Carro Citroën E-C3 Budget laranja em exposição, vista frontal em fundo neutro.

O preço do elétrico Citroën ë-C3 é um trunfo - mas o que, de fato, ele entrega em troca?


Com mais de 5,5 milhões de unidades comercializadas desde a estreia da primeira geração (2002), o compacto C3 é, até hoje, o carro mais vendido da marca francesa. Isso, por si só, explica o peso que esse modelo carrega.

A quarta geração chega completamente renovada, com proposta mais forte, e chama atenção principalmente por estrear uma versão 100% elétrica com preço de referência: a partir de 23 300 euros. Com isso, passa a ser o elétrico mais barato do segmento B - e deve ficar ainda mais acessível em 2025, quando a marca promete um valor abaixo de 20 mil euros com a chegada de uma variante com bateria menor.

Por esse motivo, as expectativas em torno do novo Citroën ë-C3 são grandes: ele pode ter um papel importante para acelerar a popularização do carro elétrico no mercado europeu.

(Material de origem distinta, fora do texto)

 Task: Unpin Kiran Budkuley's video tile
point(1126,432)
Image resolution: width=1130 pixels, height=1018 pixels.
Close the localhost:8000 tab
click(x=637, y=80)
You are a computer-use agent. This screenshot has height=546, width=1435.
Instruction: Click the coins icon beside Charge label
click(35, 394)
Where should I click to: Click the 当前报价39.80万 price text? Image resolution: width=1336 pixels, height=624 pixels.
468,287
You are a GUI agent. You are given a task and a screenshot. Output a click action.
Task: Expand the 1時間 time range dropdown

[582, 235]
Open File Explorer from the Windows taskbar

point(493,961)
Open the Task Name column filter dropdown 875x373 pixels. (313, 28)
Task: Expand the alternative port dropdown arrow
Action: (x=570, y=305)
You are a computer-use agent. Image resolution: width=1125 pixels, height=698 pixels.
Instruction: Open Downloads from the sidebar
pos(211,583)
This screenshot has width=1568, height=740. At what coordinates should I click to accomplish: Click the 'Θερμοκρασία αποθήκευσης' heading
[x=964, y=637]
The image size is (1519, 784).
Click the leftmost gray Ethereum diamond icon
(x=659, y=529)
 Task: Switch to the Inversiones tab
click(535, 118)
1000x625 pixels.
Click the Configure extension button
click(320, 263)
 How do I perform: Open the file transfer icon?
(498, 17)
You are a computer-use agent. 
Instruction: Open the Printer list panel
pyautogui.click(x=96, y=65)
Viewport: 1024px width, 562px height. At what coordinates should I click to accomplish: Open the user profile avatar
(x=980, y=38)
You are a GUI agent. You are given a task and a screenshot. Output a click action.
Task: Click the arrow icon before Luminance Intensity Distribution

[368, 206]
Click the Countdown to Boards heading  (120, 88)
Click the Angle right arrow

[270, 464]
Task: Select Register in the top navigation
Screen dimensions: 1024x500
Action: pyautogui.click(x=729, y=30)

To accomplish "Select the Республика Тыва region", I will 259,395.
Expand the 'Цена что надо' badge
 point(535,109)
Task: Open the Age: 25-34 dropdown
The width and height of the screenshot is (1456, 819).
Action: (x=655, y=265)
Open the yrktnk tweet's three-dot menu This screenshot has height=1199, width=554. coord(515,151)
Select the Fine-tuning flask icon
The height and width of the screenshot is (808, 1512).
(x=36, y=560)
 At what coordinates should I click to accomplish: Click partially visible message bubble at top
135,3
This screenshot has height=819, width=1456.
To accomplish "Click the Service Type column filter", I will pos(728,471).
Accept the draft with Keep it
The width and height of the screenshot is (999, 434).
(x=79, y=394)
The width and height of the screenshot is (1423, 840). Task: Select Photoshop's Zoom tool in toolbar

O lançamento comercial ocorre em setembro, mas os jurados do Car of the Year europeu (do qual faço parte) já tiveram a oportunidade de dirigir o novo Citroën C3. O teste aconteceu nas estradas entre Viena (Áustria) e Bratislava (Eslováquia) - e este é o primeiro teste publicado em português.

A fórmula para um «preço-canhão»

Para chegar à proposta de custo-benefício que sustenta o modelo, o novo Citroën ë-C3 (e o C3 em geral) foi construído sobre uma base inédita: a Smart Car Platform. Trata-se de uma derivação da plataforma e-CMP (a mesma de Peugeot 208, Opel Corsa etc.), adaptada para carros compactos e pensada para dar origem a muitos outros modelos do grupo Stellantis, tanto na Europa quanto na Índia e na América do Sul.

O desenho, agora mais “quadrado”, afasta o carro do visual típico de um hatch e o aproxima do universo dos crossovers - por exemplo, ele é 9,3 cm mais alto do que o antecessor. Ainda assim, no primeiro contato, o novo ë-C3 tende a agradar justamente pela combinação de linhas simples com uma sensação de robustez, que aparece tanto por fora quanto por dentro.

Outro elemento determinante para viabilizar um elétrico do segmento B abaixo dos 25 000 euros foi o uso intensivo de componentes já existentes no estoque de peças do grupo. Isso permitiu à Citroën ser a primeira marca europeia a colocar no mercado um elétrico nessa faixa de preço - algo que, para a Volkswagen, provavelmente acendeu todos os alertas internos. Além disso, diversas peças acabam custando menos porque não houve preocupação em atender versões de desempenho mais alto.

A bateria também entra como parte essencial do “truque” do preço: são 44 kWh com química LFP (fosfato de ferro-lítio), que costuma ser mais barata do que a NMC (Níquel, Manganês e Cobalto), hoje predominante em baterias de íons de lítio.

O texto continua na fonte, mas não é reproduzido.